Faster R-CNN transformed input

Torchivison’s model uses ResNet51+FPN as a feature extractor.

I usually transform images by first converting them to a tensor, and then multiplying again by 255

    t_ = transforms.Compose([
                    transforms.Normalize(mean=[0.407, 0.457, 0.485],
   img = 255*t_(img)

When I did that with an image input to Faster R-CNN, the result was None, but when I removed the multiplication, it seems to be working fine. It that a ResNet thing?

Could you post a code snippet, which reproduces this issue?


    threshold = 0.75
    im =
    img = np.array(im)
    img = transforms.ToTensor()(img)
    out = frcnn_model([img])
    scores = out[0]['scores']
    bboxes = out[0]['boxes']
    classes = out[0]['labels']
    best_idx = np.where(scores>threshold)
    best_bboxes = bboxes[best_idx]
    best_classes = bboxes[best_idx]
    if len(best_idx)>0:
       for b in best_bboxes:
           rect = Rectangle((b[0],b[1]), b[2]-b[0], b[3]-b[1], linewidth=2, edgecolor='r', facecolor='none')

Also, it seems that Faster R-CNN requires an RGB input not BGR, at least that seems from the normalization step:

        if image_mean is None:
            image_mean = [0.485, 0.456, 0.406]
        if image_std is None:
            image_std = [0.229, 0.224, 0.225]
        transform = GeneralizedRCNNTransform(min_size, max_size, image_mean, image_std)

Your code snippet neither seem to use the defined transformation nor the multiplication after the transformation.

The pretrained torchvision models should use RGB inputs by default.

I get empty output if I use the multiplication by 255 in the transform method.

In the tutorials I’ve found the input image pixels are between 0 and 1, as returned by the ToTensor() transform. So what should they be?

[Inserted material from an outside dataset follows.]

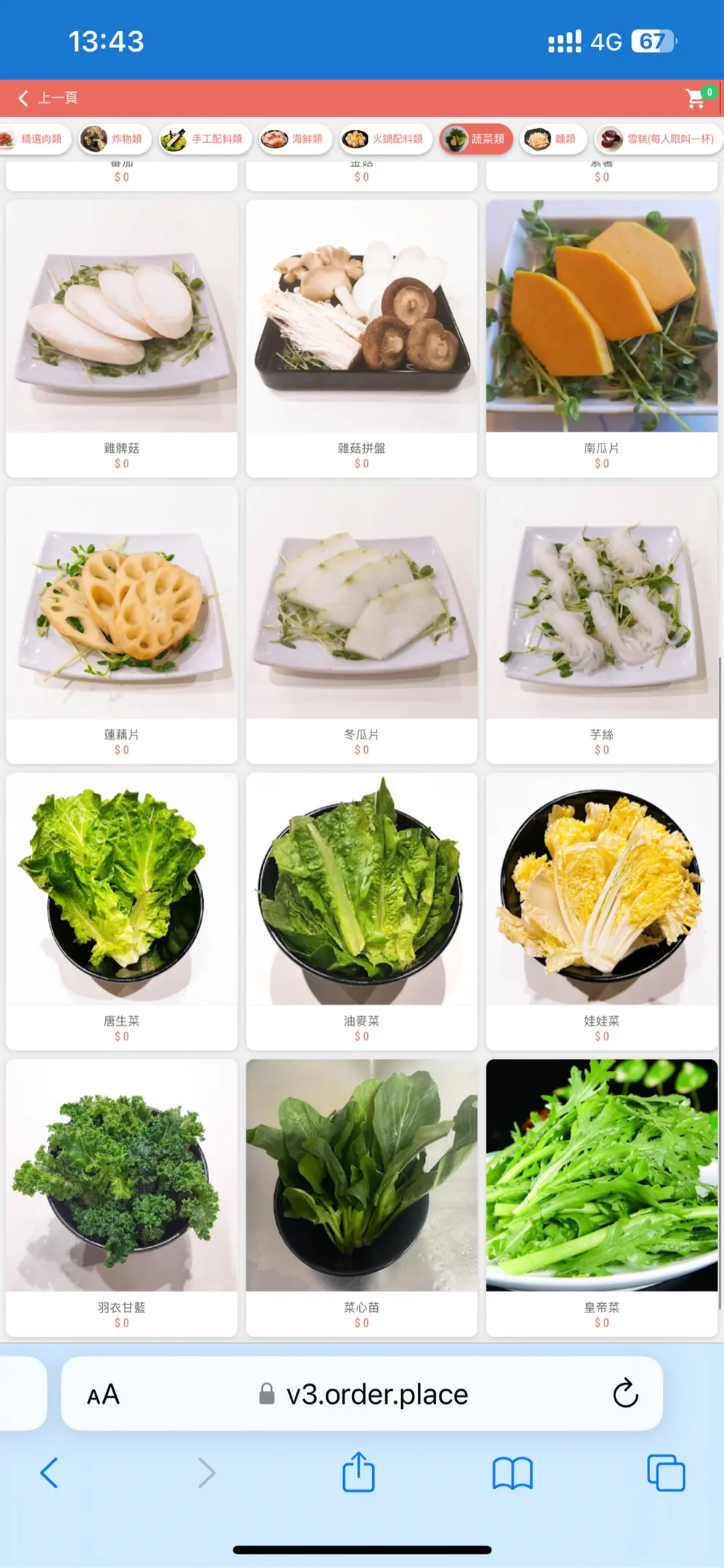
Task: Open the 羽衣甘藍 item
Action: [x=122, y=1197]
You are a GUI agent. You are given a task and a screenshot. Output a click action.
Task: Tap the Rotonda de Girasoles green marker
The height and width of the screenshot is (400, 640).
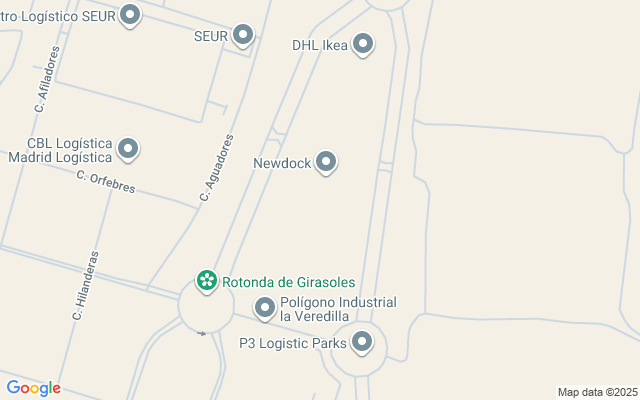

We would still need a code snippet to further debug the issue.

I would recommend to stick to the tutorial and use the train transformation. Note that the normalization will be done in side the model as seen here.

I was referring to the same lines of code as you.
Obviously the model takes inputs between 0 and 1.
That’s in contrast to VGG16 model, that takes inputs between 0 and 255

vgg16 takes in a normalized input as all classification models:

All pre-trained models expect input images normalized in the same way, i.e. mini-batches of 3-channel RGB images of shape (3 x H x W), where H and W are expected to be at least 224. The images have to be loaded in to a range of [0, 1] and then normalized using mean = [0.485, 0.456, 0.406] and std = [0.229, 0.224, 0.225] . You can use the following transform to normalize:

OK it’s just for backtransform then


OK I’m at loss. I tried FCN8s, without multiplying by 255 I get all 0s, with 255 I get a good solution

fcn8s = fcn_models.FCN8s(n_class = len(pascal_object_categories))


#evaluate the pretrained FCN8s model on one image
def deploy_fcn_model(im):
    im =
    img = np.array(im)
    # these mean values are for RGB
    t_ = transforms.Compose([
                    transforms.Normalize(mean=[0.485, 0.457, 0.407],
    #multiply by 255 for the network input
    img = 255*t_(img) 
    if device == torch.device("cuda"):
        img =
    # get the output from the model
    output = fcn8s(img)    
    #remove from cuda, convert to numpy, squeeze
    out = output.argmax(1).squeeze_(0).detach().clone().cpu().numpy()    
    #load the image
    bgr_img = cv2.imread("dogcat1.jpg")
    # convert FCN8s pixelwise predictions to color array
    color_array = np.zeros([out.shape[0], out.shape[1],3], dtype=np.uint8)
    for id in np.unique(out):
        if id == 8:
            color_array[out==id] = [255,0,0]
        elif id == 12:
            color_array[out==id] = [0,255,0]            

    #overlay images
    added_image = cv2.addWeighted(bgr_img, 0.5, color_array,0.6, 0)

Why is this happening?

Could you post the model definition or the repository?
Maybe this model was trained with unnormalized values?

For FCN I used the weights from
Is squeezing inputs between 0 and 1 specific to pytorch?

No, it’s common to normalize the inputs for a lot of machine learning models, as this might accelerate and stabilize the training.
Some methods e.g. RandomForest classifiers are not sensitive to the input range, while e.g. neural networks are.

You would have to check the dataset creation (or just get a single sample) and check the range of the inputs the model was trained on.